T-test with imperfectly-measured data Weird question here that we never covered in class
Say you’re running a 2-sample t test to see if feeding children candy stunts their growth. Your null hypothesis is the candy-fed fiends are at least as tall as the veggie kids; the alternate is that the candy fiends are shorter
Simple enough, right?
But what if the woman taking their heights isn’t so accurate?
Say you had her measure a yardstick a hundred times. You determined there was a normal-ish distribution centered around a yard, with standard deviation of 10.8 inches (30%). Her measurements are bad
The 30% standard deviation holds for her measurements of everything and every length/height (let’s say)
{real-life version might be measuring tiny things, or fast-moving things, or some outcomes in the medical realm}
Now what kind of math helps here?
Surely it cannot be just a regular t test.
The measurement variation must cause all kinds of problems
The furthest I’ve thought is something with a convolution, but that’s no real help
Thanks!
 A: 
Surely it cannot be just a regular t test.

It sure can.  As you've described it, the heights, $H$ of children in each condition could reasonably be modelled as normal with some mean $\mu$ and variance $\sigma^2$.
$$ H \sim \mathcal{N}(\mu, \sigma^2) \>. $$
Now, the data are corrupted via measurement error.  The observed height, $\hat{H}$ of each child is further normal with variance $10.8^2$
$$ \hat{H} \sim \mathcal{N}(H, 10.8^2) \>.$$
This means that $\hat{H}$ is normal too (worth while to ask yourself why), and you can just use the t test.  The measurement error is combined with the variation in child heights.  So long as the measurer is unbiased (e.g. she is really short can can't reach the heads of really tall children) then nothing but statistical power and precision is lost in using the t-test.
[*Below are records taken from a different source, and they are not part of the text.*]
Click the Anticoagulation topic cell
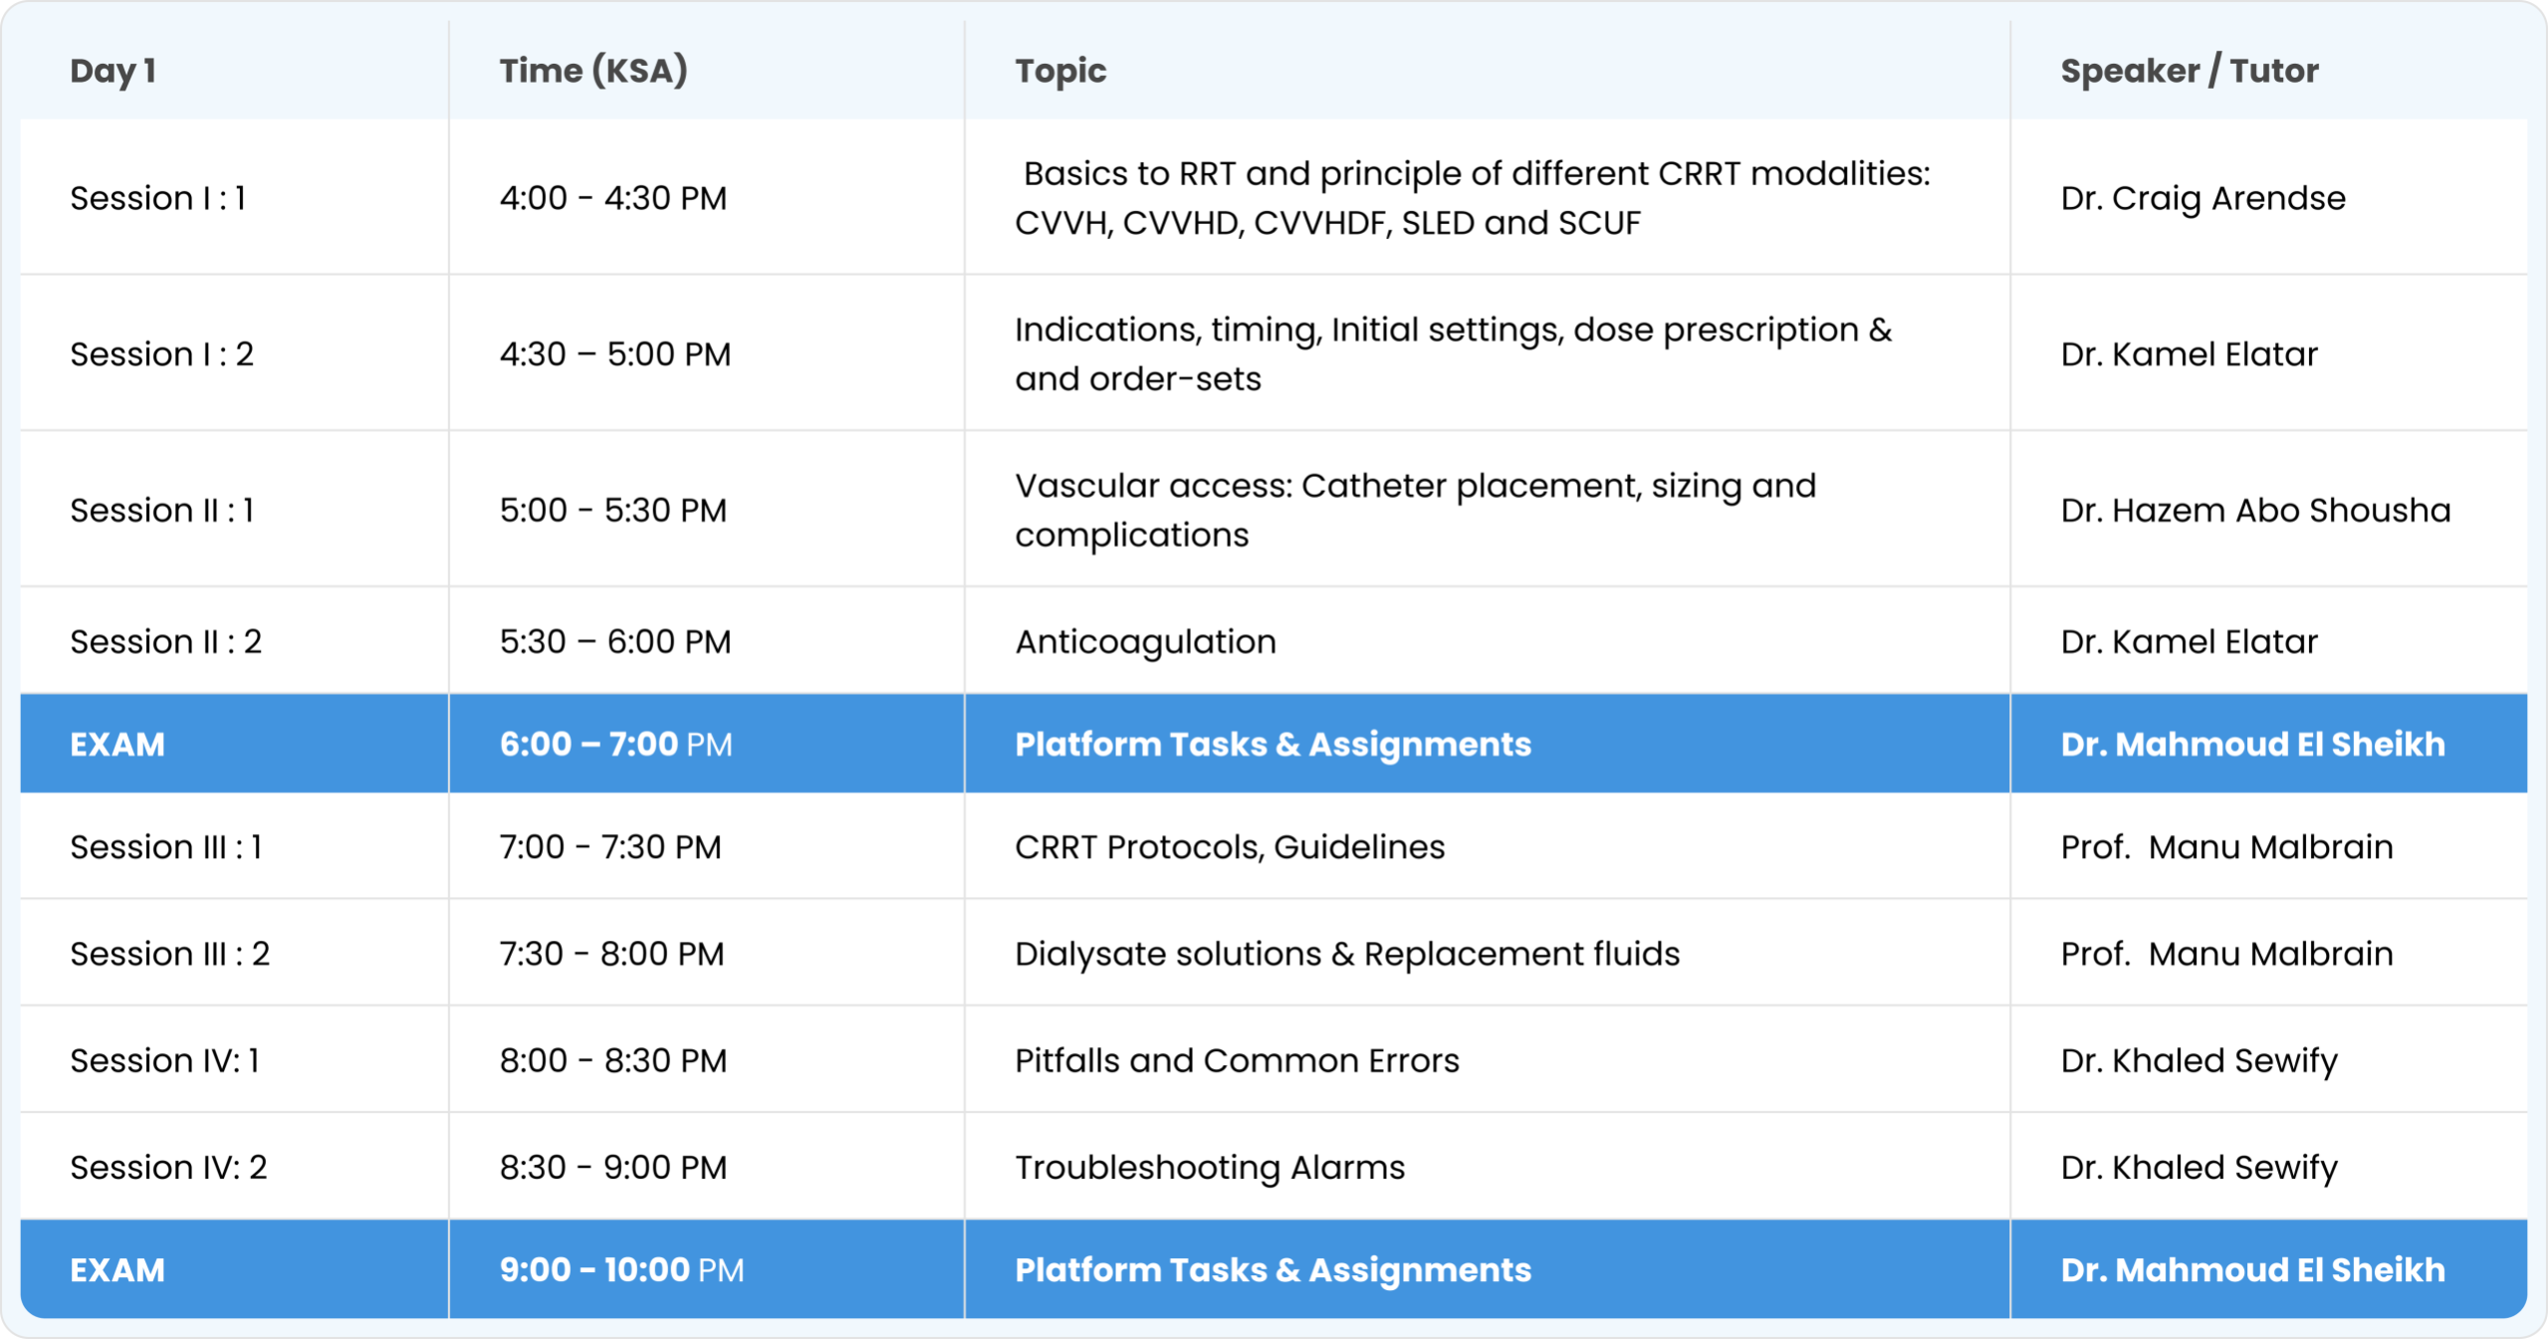 point(1145,642)
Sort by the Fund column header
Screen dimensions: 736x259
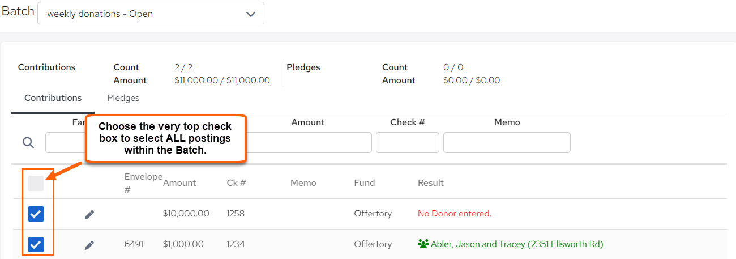[364, 183]
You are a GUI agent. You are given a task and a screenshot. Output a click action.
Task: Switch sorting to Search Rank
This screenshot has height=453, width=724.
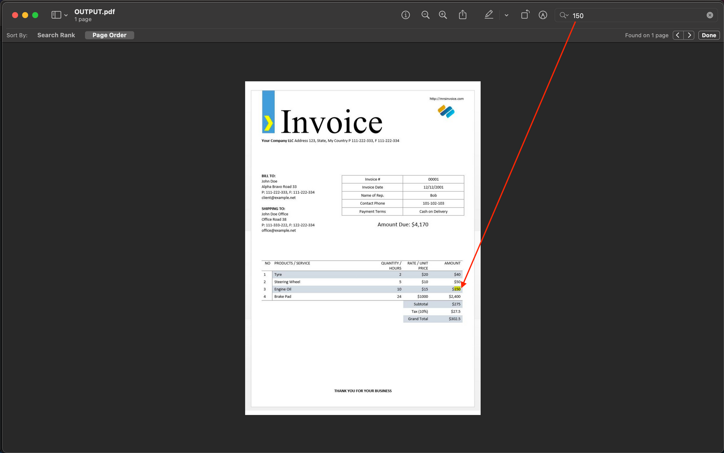(56, 35)
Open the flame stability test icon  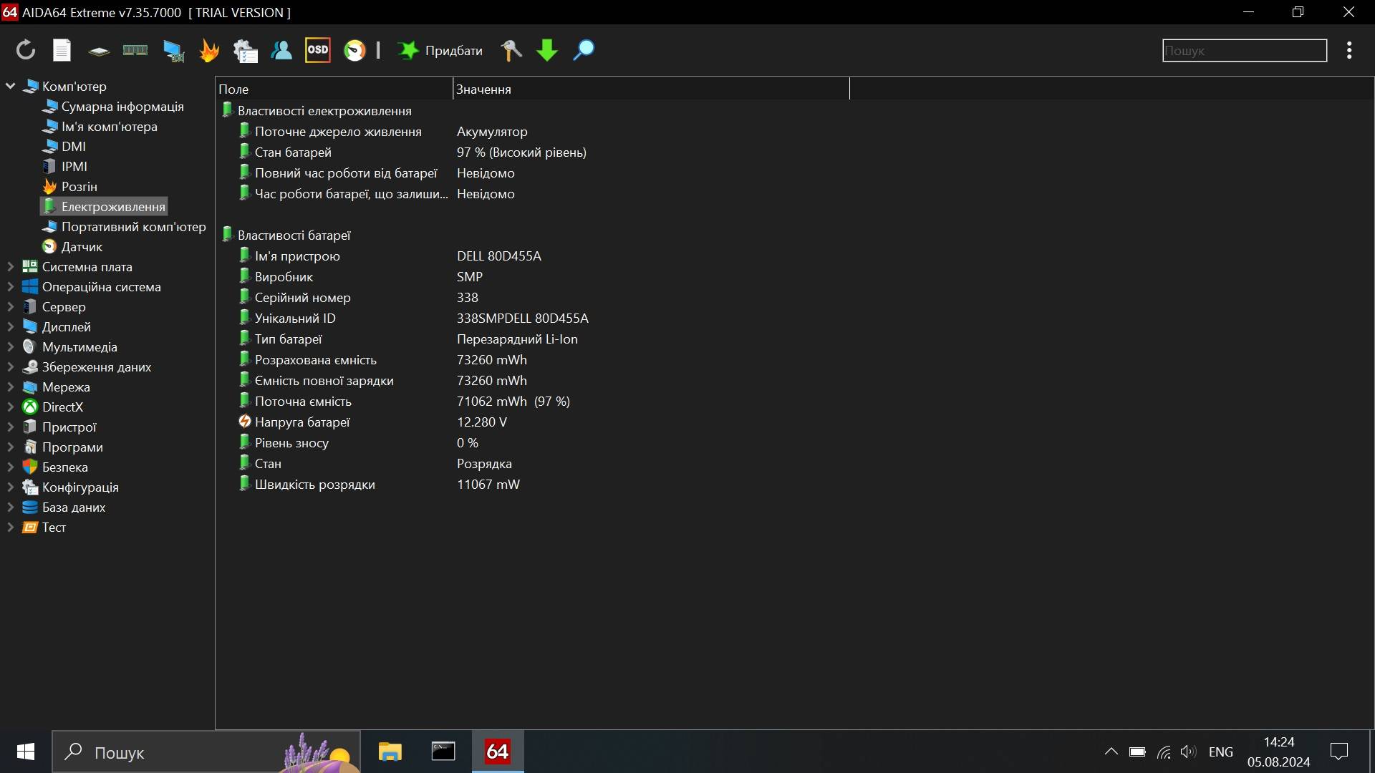coord(208,50)
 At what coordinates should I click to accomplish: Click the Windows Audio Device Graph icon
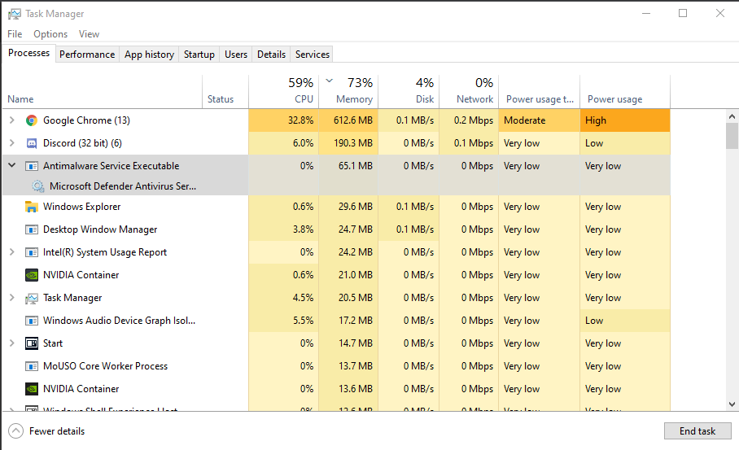click(32, 321)
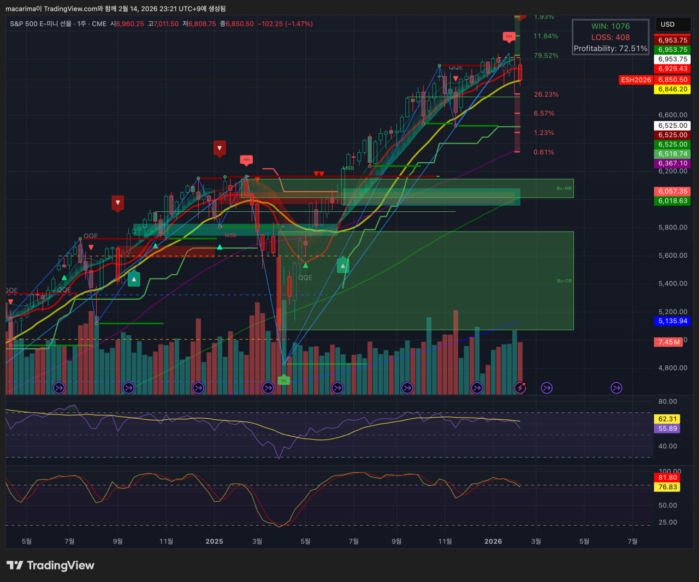
Task: Click the TradingView logo
Action: [x=50, y=565]
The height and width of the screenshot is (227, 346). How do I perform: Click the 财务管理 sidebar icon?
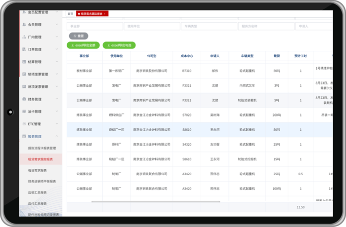tap(24, 99)
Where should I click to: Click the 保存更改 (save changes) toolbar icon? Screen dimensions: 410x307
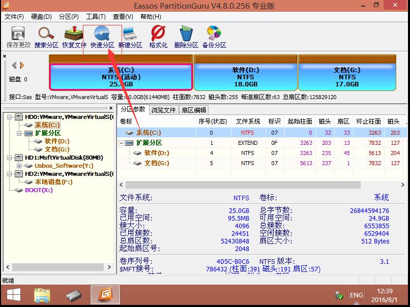point(18,36)
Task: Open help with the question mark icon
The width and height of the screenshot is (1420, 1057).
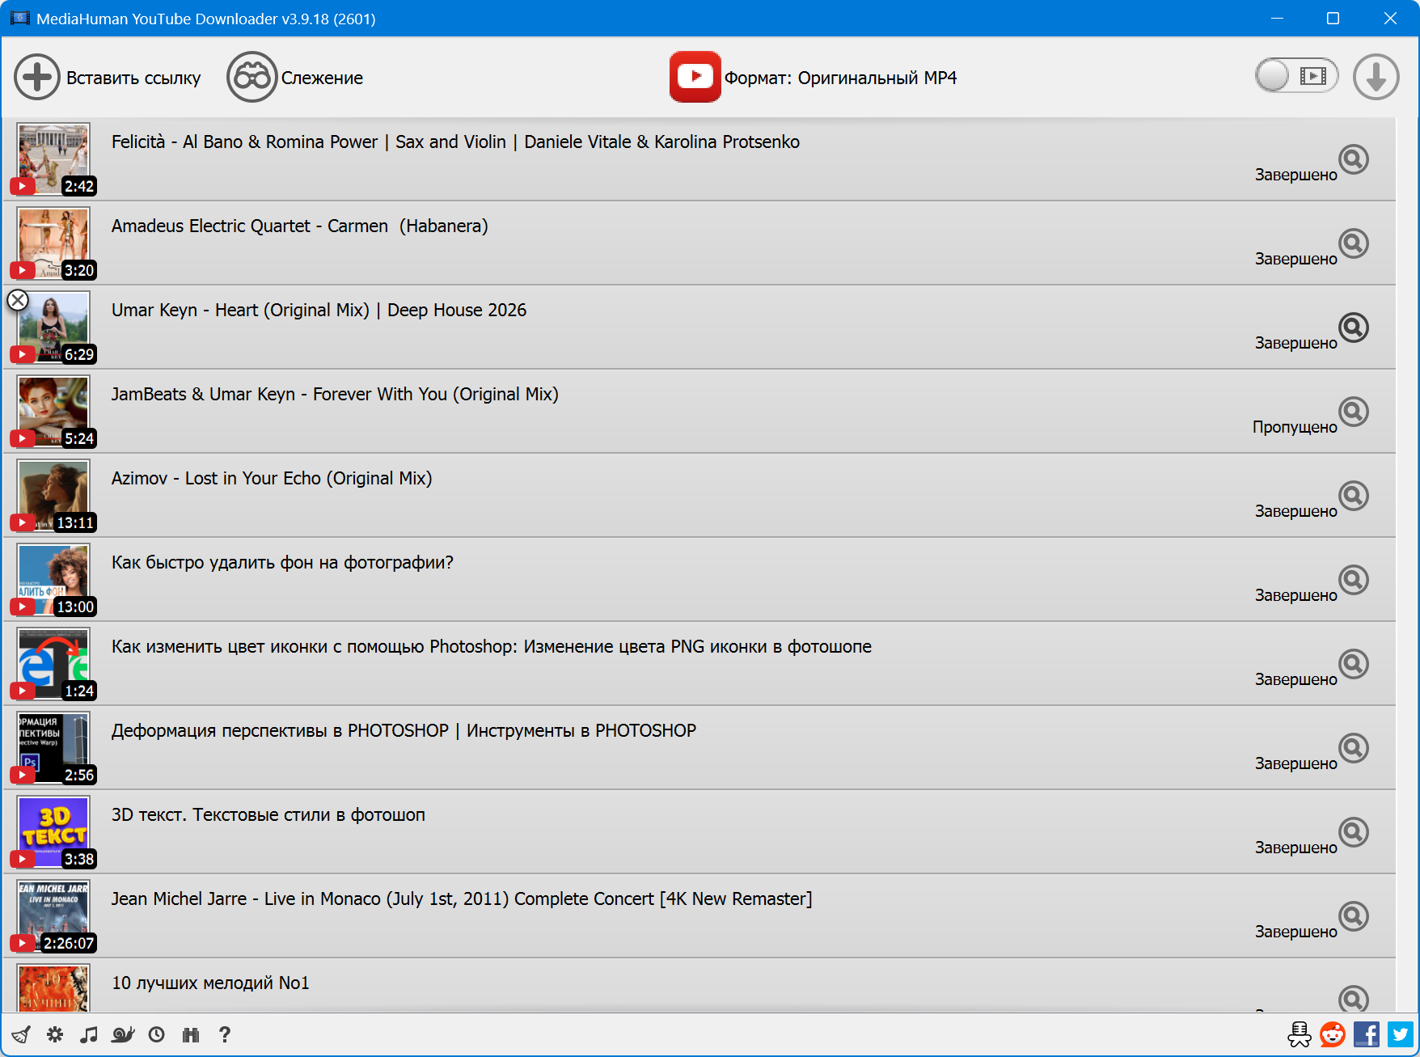Action: [225, 1034]
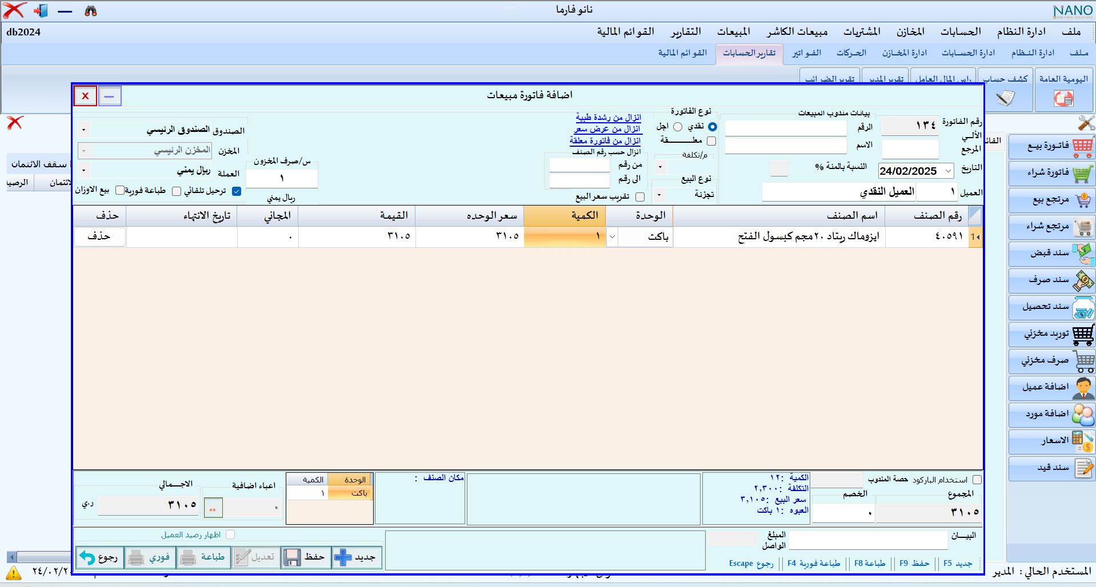
Task: Open the الوحدة unit dropdown in item row
Action: [612, 236]
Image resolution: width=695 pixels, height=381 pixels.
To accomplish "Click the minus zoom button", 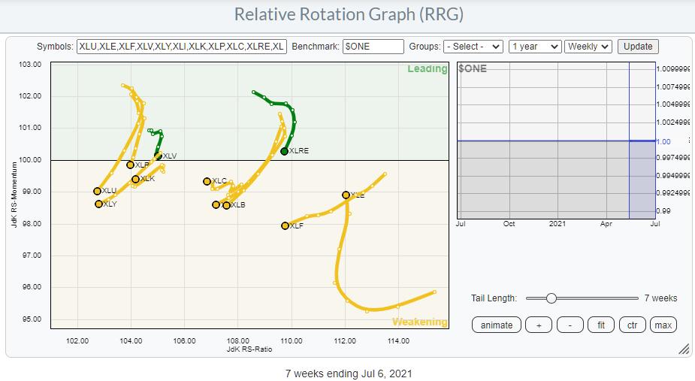I will [x=570, y=325].
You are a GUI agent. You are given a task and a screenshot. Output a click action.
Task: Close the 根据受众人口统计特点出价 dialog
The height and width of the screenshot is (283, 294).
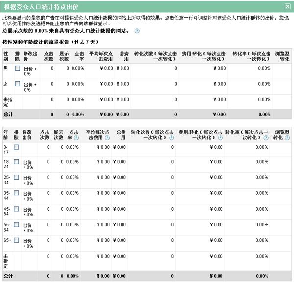[x=287, y=6]
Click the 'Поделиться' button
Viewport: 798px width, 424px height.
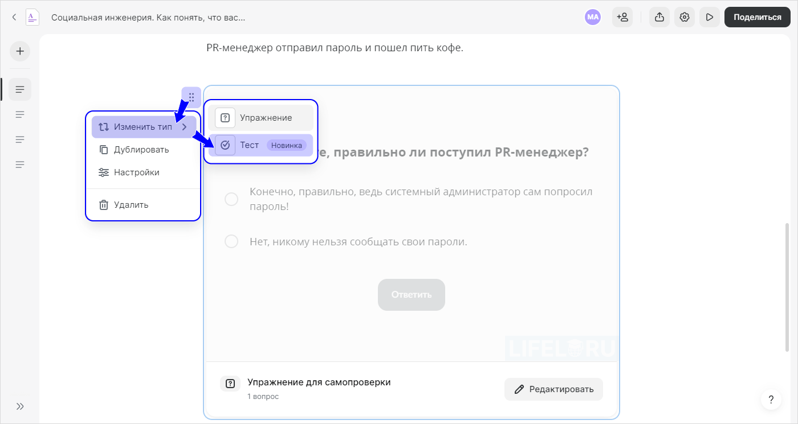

A: This is just one of the many assumptions that aren't made explicit when presenting analyses. When we "slap an error term" on the probability model for the response, we don't usually believe in a deep, fundamental level of randomness. Rather we consider the replicability of the design and a range of effects that might be typical of a particular observation if the study were repeated. Intrinsic to this includes the measurement error, the selection of the particular student, their posture, the time of day at which the measurement was performed, etc. etc. etc. The only thing (in a T-test) that we "account for" so to speak is the actual group assignment. Everything else we are confident to call "random" if we believe in the homogeneity and independence of the residuals - "random" has a particular meaning here.
When certain variables are measured, and contribute to the error, we can further block or adjust for their effects in an ANOVA or linear model. For measurement error, we might go farther and look at measurer effects (such as who does the particular measuring) and consider adjusting for their influence by way of a random effect. This is particularly important in, say, breast cancer imaging studies where radiologists interpret scans - and they don't always agree. In that case we need to adjust for an "interpreter" effect.